La Poste suisse recalibre une partie de sa feuille de route climatique. L’entreprise a confirmé lundi à l’agence Keystone-ATS qu’elle reportait certains objectifs intermédiaires, tout en maintenant son engagement central : atteindre la neutralité nette des émissions d’ici 2040.
L’ajustement le plus notable concerne la capture et le stockage du CO2 issu des activités propres de l’entreprise. Cet objectif, initialement prévu pour une échéance antérieure, est désormais repoussé à 2040. Des modifications ont également été introduites sur une partie de la chaîne de valeur. La raison invoquée est structurelle : le marché des technologies de capture et de stockage du carbone se développe à un rythme sensiblement inférieur à celui anticipé par le géant jaune lors de la définition de ses engagements. Ce constat n’est pas propre à La Poste — il reflète une réalité industrielle plus large, dans laquelle les solutions de captage à l’échelle commerciale peinent encore à s’imposer à un coût économiquement viable.

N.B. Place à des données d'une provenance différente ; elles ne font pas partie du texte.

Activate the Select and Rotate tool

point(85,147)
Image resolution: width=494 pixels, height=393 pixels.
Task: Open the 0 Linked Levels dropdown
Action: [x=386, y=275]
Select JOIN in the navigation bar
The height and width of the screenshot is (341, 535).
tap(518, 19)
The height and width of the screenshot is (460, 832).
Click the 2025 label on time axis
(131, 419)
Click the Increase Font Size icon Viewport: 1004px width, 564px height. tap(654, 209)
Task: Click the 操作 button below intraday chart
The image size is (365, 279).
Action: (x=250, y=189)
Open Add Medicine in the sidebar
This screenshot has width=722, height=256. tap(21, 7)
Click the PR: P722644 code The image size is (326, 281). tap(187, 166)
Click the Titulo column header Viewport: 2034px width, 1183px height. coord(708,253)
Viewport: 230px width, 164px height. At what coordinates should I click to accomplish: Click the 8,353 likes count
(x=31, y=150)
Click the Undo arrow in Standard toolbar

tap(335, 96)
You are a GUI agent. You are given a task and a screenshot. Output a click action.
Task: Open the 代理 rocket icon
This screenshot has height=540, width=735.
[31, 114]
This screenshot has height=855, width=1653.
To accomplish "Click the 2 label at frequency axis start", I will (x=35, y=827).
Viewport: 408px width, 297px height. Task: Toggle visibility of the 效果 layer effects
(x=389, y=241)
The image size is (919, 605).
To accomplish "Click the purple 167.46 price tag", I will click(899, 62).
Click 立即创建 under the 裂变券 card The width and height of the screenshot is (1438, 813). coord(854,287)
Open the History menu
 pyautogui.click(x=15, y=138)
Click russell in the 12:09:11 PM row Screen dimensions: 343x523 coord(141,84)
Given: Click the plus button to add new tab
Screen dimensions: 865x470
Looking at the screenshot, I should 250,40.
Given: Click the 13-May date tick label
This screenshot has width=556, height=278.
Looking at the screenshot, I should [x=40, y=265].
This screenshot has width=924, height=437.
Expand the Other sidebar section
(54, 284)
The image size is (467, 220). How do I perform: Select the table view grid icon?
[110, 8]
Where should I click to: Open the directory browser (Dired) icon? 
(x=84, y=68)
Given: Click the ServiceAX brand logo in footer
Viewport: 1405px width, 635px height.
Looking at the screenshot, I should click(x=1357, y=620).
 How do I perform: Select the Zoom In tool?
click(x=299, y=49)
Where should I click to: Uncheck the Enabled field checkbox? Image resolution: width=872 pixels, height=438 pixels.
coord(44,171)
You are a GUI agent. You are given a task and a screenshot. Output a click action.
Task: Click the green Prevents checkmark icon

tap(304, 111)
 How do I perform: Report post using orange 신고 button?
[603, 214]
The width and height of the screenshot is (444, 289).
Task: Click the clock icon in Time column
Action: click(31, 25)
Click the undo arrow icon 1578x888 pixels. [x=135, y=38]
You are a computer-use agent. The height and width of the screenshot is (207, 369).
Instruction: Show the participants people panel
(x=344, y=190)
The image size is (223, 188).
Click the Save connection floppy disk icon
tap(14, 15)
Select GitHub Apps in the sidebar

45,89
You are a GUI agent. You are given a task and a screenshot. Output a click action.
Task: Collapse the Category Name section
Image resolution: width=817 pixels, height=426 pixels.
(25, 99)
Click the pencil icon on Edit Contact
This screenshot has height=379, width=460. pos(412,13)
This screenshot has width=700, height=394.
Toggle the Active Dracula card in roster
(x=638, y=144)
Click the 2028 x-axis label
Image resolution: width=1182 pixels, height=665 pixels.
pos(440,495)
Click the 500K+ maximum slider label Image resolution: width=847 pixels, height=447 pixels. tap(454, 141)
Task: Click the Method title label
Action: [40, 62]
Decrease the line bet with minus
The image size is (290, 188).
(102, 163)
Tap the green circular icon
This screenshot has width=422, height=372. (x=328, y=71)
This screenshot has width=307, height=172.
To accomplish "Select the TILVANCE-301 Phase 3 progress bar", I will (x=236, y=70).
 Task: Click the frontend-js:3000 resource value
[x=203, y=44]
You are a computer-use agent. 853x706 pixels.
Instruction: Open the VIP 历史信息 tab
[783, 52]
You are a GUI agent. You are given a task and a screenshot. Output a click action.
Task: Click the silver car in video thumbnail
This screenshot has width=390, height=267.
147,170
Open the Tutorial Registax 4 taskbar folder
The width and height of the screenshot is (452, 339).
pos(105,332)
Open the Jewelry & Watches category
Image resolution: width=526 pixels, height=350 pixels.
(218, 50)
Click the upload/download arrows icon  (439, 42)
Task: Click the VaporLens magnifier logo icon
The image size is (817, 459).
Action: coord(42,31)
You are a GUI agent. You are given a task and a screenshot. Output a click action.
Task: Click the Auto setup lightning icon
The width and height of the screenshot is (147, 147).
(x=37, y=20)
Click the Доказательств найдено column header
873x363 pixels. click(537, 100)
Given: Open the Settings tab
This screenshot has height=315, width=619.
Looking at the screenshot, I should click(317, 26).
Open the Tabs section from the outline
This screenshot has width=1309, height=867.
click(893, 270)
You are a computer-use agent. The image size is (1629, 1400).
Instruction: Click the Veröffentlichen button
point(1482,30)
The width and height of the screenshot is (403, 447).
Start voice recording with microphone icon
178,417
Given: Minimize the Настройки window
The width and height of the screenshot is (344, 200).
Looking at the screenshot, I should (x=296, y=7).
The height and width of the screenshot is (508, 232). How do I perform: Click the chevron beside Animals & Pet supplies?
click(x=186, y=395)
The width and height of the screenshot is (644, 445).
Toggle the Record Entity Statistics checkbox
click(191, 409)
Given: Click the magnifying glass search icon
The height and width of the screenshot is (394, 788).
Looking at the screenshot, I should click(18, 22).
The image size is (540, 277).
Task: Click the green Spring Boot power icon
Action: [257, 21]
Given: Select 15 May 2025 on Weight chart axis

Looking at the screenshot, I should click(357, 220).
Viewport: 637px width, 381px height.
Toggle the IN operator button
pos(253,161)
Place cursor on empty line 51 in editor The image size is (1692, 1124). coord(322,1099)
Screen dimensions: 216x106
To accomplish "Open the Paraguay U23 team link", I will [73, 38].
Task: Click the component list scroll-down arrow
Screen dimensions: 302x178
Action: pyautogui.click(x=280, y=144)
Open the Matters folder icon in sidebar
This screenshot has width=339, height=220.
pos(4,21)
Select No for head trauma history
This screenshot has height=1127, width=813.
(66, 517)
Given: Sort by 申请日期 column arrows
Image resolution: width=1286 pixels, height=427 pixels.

L’entreprise prend soin de préciser que ces révisions ne placent pas La Poste en dehors du cadre légal en vigueur. L’objectif intermédiaire de réduction des émissions de CO2 d’ici 2030, lui, demeure inchangé. Ce point mérite d’être retenu : le report concerne les mécanismes de compensation technique, non les efforts directs de réduction à la source.
Dans les domaines où La Poste dispose d’une maîtrise opérationnelle directe, la stratégie reste inchangée. La mobilité électrique — secteur dans lequel l’entreprise a déjà déployé une flotte conséquente de véhicules zéro émission — continue de progresser. Il en va de même pour l’approvisionnement en énergies renouvelables, la mise à niveau énergétique du parc immobilier, et la décarbonation des flux de transport. Ce sont précisément ces leviers que La Poste identifie comme prioritaires, car ils permettent un impact mesurable sans dépendance vis-à-vis de marchés tiers encore immatures.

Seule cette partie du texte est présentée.